WHAT YOU ARE ASKED TO DO: Only the lines from the one bearing "Task: Open the floating chat bubble button" through the end of the entries should be output, exactly as they stand, and pictures should be skipped.

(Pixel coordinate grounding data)
****************
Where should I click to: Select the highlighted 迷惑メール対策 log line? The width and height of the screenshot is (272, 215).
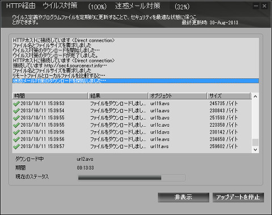click(x=135, y=81)
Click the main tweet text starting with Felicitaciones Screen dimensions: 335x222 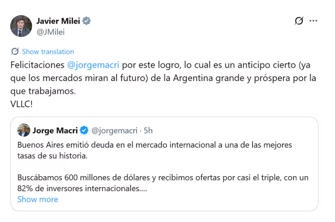(x=38, y=65)
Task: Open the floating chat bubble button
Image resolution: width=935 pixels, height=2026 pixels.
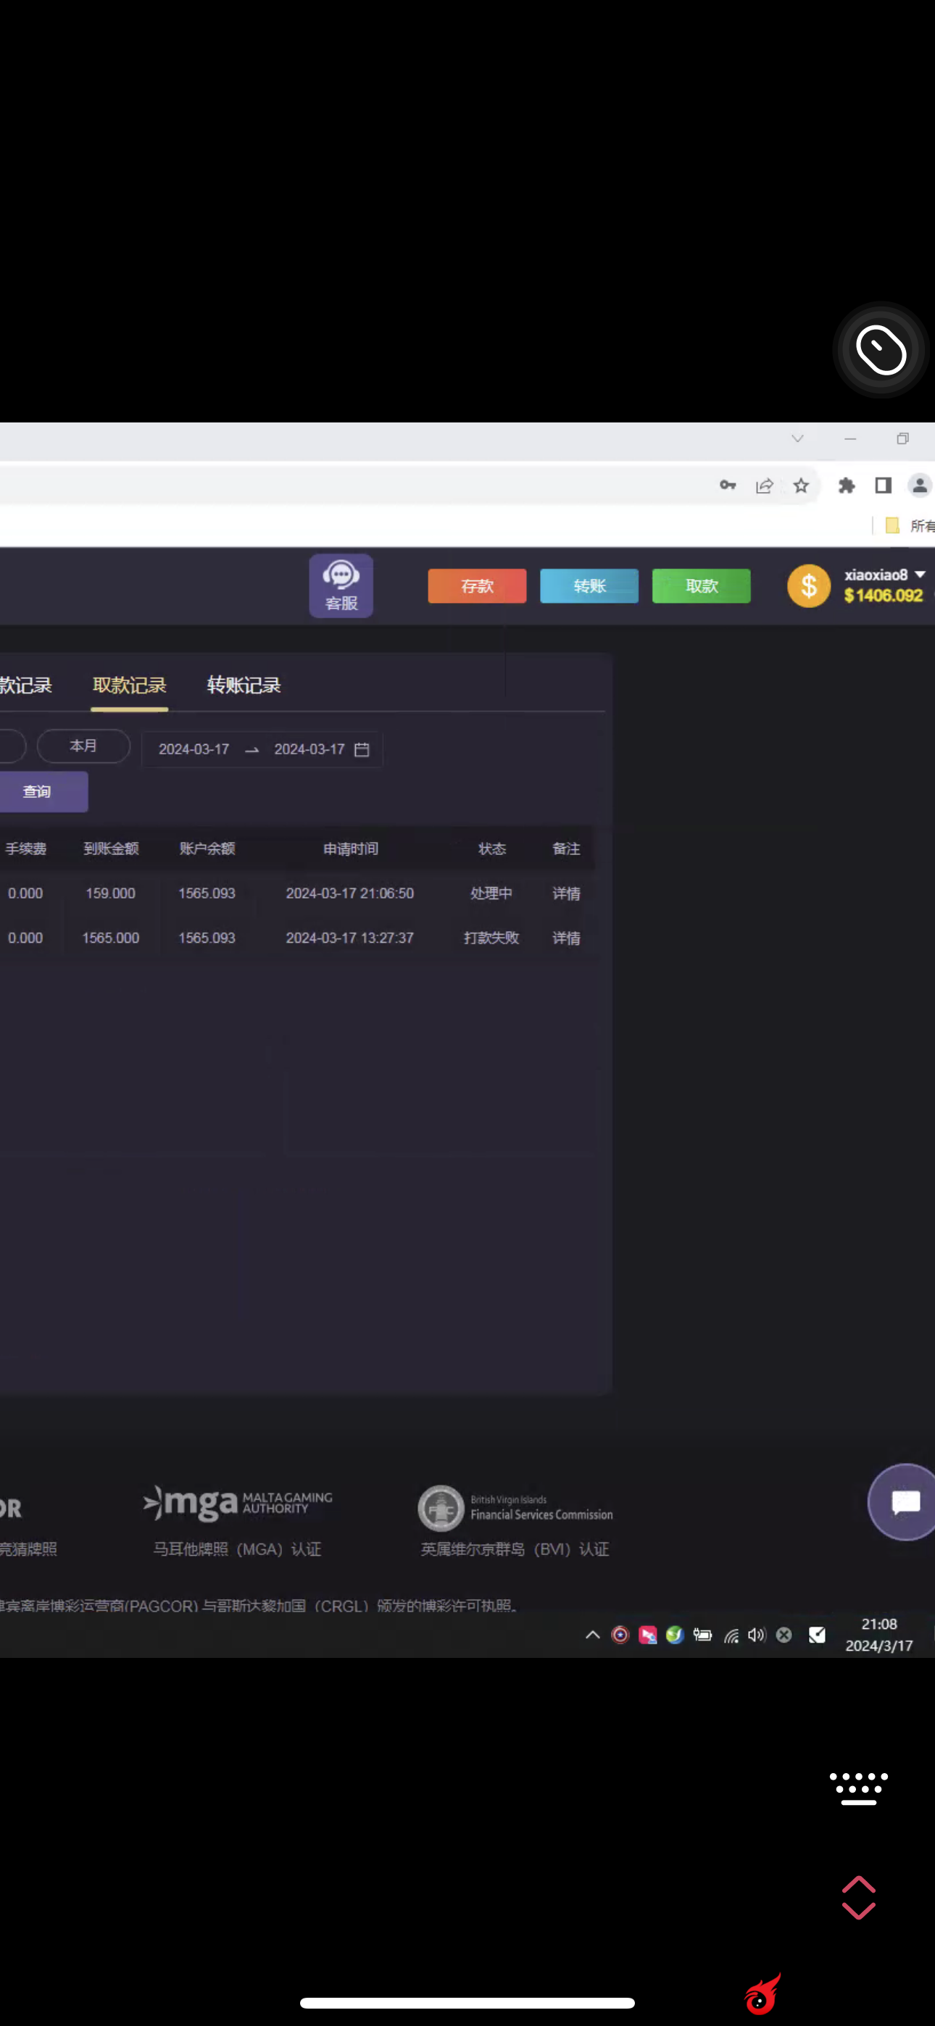Action: click(904, 1501)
****************
WRITTEN ANSWER:
Task: Open the floating chat bubble button
Image resolution: width=935 pixels, height=2026 pixels.
Action: click(904, 1501)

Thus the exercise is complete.